Would You Have Me, Would You Want Me

September 20, 2020 – This past week the Academy of Country Music award show aired on TV. I didn’t watch it. I would have, but I don’t have network TV, so I couldn’t. I would have watched it not only because I like a lot of the current country songs, but also Taylor Swift was on it, so I definitely would have. Only, maybe not. Because what I wanted to know is what the reaction would be to Taylor.

On October 27, 2014, Taylor released her first pop album, the massively successful 1989. From 2014 on, Taylor didn’t appear on any country show. Taylor’s last performance on the ACM (short for Academy of Country Music) award show was 2013, and honestly I probably didn’t pay attention even then. I did like the record that was out then though; it was Red. The song I constantly play on my guitar – All Too Well, is from that record. They say this was her cross-over record, crossing into country to pop, but really it was still country. But with the 1989 record, she was gone from country. And even though she has dozens of country songs, country radio, for the most part, turned their back on her. It’s a super rare thing to hear any Taylor Swift song on country radio.

Taylor’s 2020 surprise album, Folklore, has a country feel. Perhaps she intended it as a cross-back from pop to country, a hybrid to make it easier. One song, Betty, is country, not full-on twang, but country of the same type as Taylor’s country was before. And she purposefully released it to country radio. I don’t know what position on the country chart Betty is, but it’s not doing all that well. It was 39 last I knew, and Billboard’s site isn’t cooperating with me right now so I can’t tell you. But what I can tell you is I don’t hear it on my country station. Sometimes I check to see if it’s on the recently played, but it never is.

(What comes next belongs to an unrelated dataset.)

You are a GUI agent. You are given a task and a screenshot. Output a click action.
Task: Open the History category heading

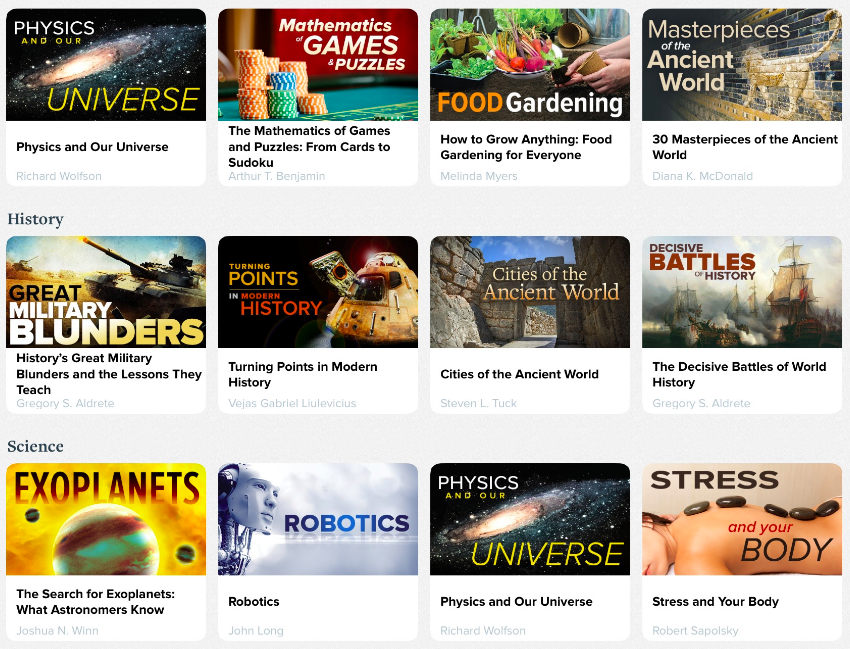[x=35, y=219]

The song is a story, like many of Taylor’s song, one of three songs on the record about a high-school boyfriend-girlfriend-summer fling other girl of the boyfriend, written from the point of view of each. Betty is from the point of view of the boy. The lyrics are written after the conclusion of the summer fling when all three are back at school. The namesake Betty has changed her homeroom, won’t have anything to do with the boyfriend, and he’s trying to ask for forgiveness, using his youth as an excuse; I’m only seventeen, I don’t know anything, but I know I miss you, the boyfriend says. In various tenses, he asks if he shows up at Betty’s party would you want me, would you have me? At the end of the song, he does show up at the party and the tense changes to present tense, will you have me, will you love me?

This is a favorite of mine from Taylor’s current record. I am going to learn to play it. No, it’s not the song I said I’m holding out on talking about that first struck me as the one I wanted to play, but this one is the one that stayed with me. I was convinced the words of the song are actually Taylor asking to come back, to come back to her first love – country music. Yes, pop music made her into a queen, but nobody really wants to be a queen, unless you’re an actual queen, and even then, I kind of doubt it. We all want genuineness, and country gives its artists that. It allows them to grow older. It allows them to grow, period. But does it take people back? Does it allow its people to stray?

Before the ACMs, Taylor posted on her Twitter, directing one tweet to the ACMs, and one to country fans. In the tweet directed to the ACM, she said “bout to show up at your party.” And to fans, she Taylor tweeted, “guys, I don’t know anything, but I know I miss youuuuu.”

Taylor’s tweets confirmed my thoughts about the actual meaning of the song Betty, that it’s a love-song trilogy to country music, that she’s the boyfriend, and she wants to come back and is so hoping the country world missed her and will have her back. At some point, I need to study the lyrics of the other two songs, Cardigan, written years later from the point of view of the girlfriend, and August, written from the point of view of the other woman, to see if I see music-genre references, but I haven’t done that yet. I might as well save something for each listen to the record, I suppose.

Given my view of the lyrics to Betty, a view that Taylor’s own tweets seemed to confirm, what I wanted from the ACMs though was not just to see Taylor sing. No, I wanted to see the audience reaction – would they have her, would they want her when she showed up to their party.

There wasn’t an audience, so I can’t tell, but I kind of think not.   

I say that because the radio here isn’t playing Betty. I heard a very short clip of the morning DJs around the time the album came out discussing how Taylor left country music. They sounded like jilted lovers. They mentioned her pop queen status too. Nobody actually likes a pop queen, but I do hope they come around. I keep listing to the radio and from time to time looking at the recently played entries on the website hoping to see Taylor again. But it might just be too late. What that means for her music after this current record is an interesting question. I do hope the sound continues though. Perhaps she’s could go the route Lana Del Rey takes – just make music she likes regardless of radio airplay, or genre classification. Taylor’s Folklore record was number 1 for at least five weeks. Perhaps it doesn’t matter if it really has a genre. Perhaps she doesn’t need country, as a genre, to want her and have her. But it was bittersweet to see her ask the question to country and not to have a real answer from the genre at large.